Write out as a numbered list every line from the one holding "Screen dimensions: 727x371" through the last line, both ends included. Drop blank lines and leave the pictures out.

BEGIN Material for the task

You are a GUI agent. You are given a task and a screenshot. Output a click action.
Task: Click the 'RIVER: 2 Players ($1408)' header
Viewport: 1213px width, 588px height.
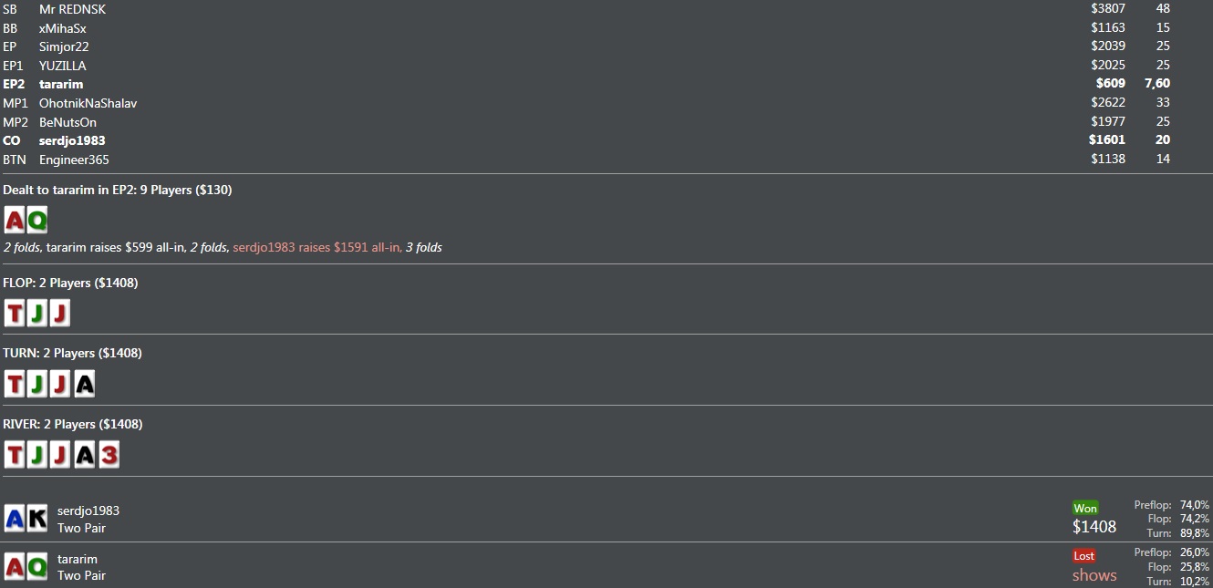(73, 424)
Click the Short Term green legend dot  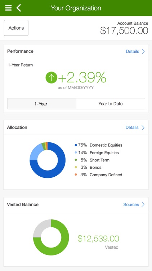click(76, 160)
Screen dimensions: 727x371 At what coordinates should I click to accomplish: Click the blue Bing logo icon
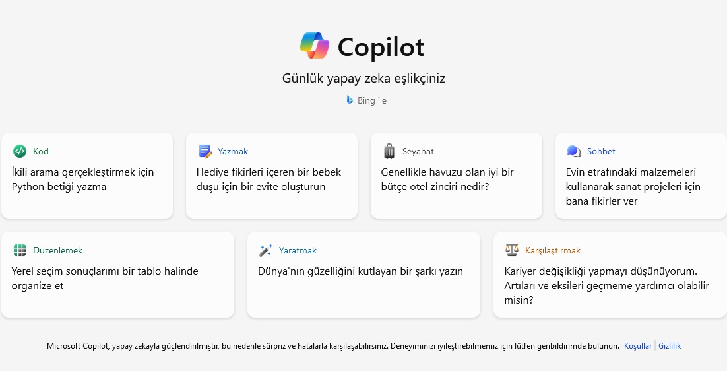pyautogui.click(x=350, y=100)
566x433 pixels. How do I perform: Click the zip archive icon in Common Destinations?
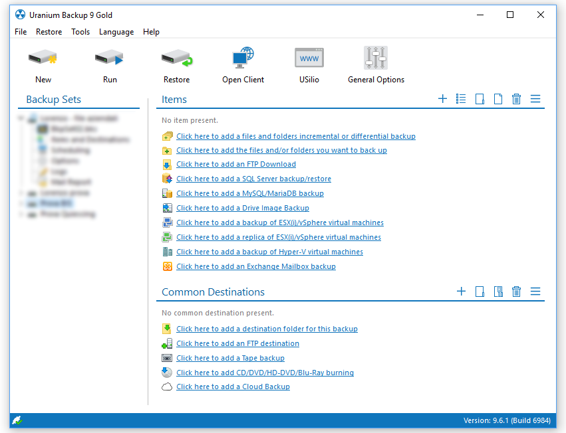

END Material for the task

Result for this exercise ->
1. Screen dimensions: 727x371 At what coordinates should I click to accomplish: Click the blue Bing logo icon
2. pyautogui.click(x=350, y=100)
3. 566x433 pixels. How do I perform: Click the zip archive icon in Common Destinations?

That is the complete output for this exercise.